Just from a quick glance at his wares, Sokka recognized the craftsmanship of an Earth Kingdom style jade artisan, the sort of thing he’d seen in passing in the Ba Sing Se Upper Ring during their time in the city years ago. There was a case filled with the most precious of the man’s designs at the back of the stall. He took one look at Zuko and went to fetch it, setting it very pointedly within reach. Sokka grinned and ducked over to take a peek.

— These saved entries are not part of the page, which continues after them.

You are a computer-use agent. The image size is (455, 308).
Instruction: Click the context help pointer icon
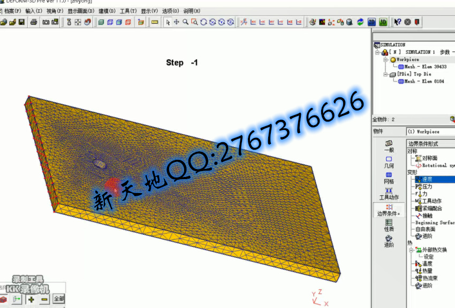click(x=398, y=22)
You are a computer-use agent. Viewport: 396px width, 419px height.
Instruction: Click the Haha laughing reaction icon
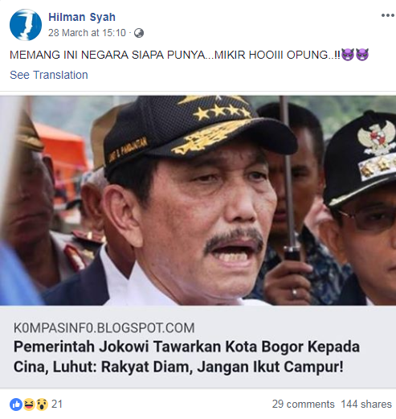(29, 405)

One hairpiece did catch his eye—it was carved from Earth Kingdom white jade, the bottom of the hairpiece curling upward like wisps of smoke, coming together at the top to a lotus flower in full bloom, nestled atop a spindling cage of jade pins to fasten the hair in place. He ran his thumb over the edge of the design. The top of the hairpiece was so delicately carved that sunlight shone through the finest details of the petals, glittering like arctic ice. It really was beautiful—but also much too expensive to justify buying, considering that Sokka rarely wore his hair in the Fire Nation topknot style that would suit the hairpiece best. He set it down and shuffled over to have a look at some of the bracelets the artisan had set out, instead.

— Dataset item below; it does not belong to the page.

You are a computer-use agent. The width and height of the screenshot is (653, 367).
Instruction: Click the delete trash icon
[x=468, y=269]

These were a bit more his speed. He picked one made of interlocking jasper beads, strung through with onyx spacers, and tried it on. Nice. He shuffled it off his wrist again, glanced at the price tag, and tried not to balk. Ah, well. He didn’t actually own that many bracelets, and this one really was nice…
“Oh, what the hell,” Sokka muttered, mostly to himself. He glanced over at Zuko, who was leaning over the case with the sort of indulgent impatience he reserved for Sokka’s many shopping sprees. Sokka laid the bracelet out in his palm. “What do you think? I think I’m getting it.”

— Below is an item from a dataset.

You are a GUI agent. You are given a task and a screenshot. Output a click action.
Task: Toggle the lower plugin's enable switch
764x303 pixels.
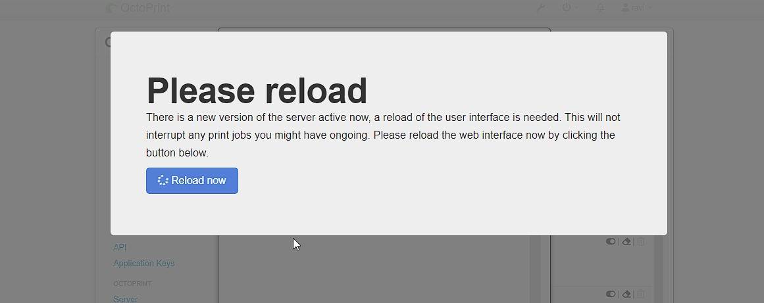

“It’s nice,” Zuko said, with the sort of tone that said he very much did not care one way or the other. Sokka chuckled a little, considered the bracelet again, and shrugged.
He gave the shop one more quick sweep, just in case anything else piqued his interest. Then, purse a little lighter and bracelet on his wrist, he sidled up to Zuko where he was hovering by the teller and threaded their fingers together.
“Ready?” he asked. Zuko nodded.
After a while Sokka steered them away from the vendors and back toward where the street food stalls had set up. The whole market smelled of spice, sweet and cloying scents mingling with the sharp bite of chilis wafting off the cooking fires of the street food stalls. Sokka followed his nose to a stall selling some kind of kebabs with an appealingly orange sauce.
He bought two, and offered one to Zuko, partly because it was a little fun to watch people gawk at their very dignified Fire Lord eating heavily spiced meat off a stick, and even more so because Zuko wasn’t the least bit self conscious about it, in his fancy Fire Palace robes, eating street food Sokka couldn’t even identify because he’d forgotten to ask the vendor what it was called. Sokka bought a little boat of fire flakes, too, wrapped up in paper, and salad greens for them to split. With his hands full, he offered his elbow up to Zuko, who rolled his eyes but threaded his arm through Sokka’s anyway.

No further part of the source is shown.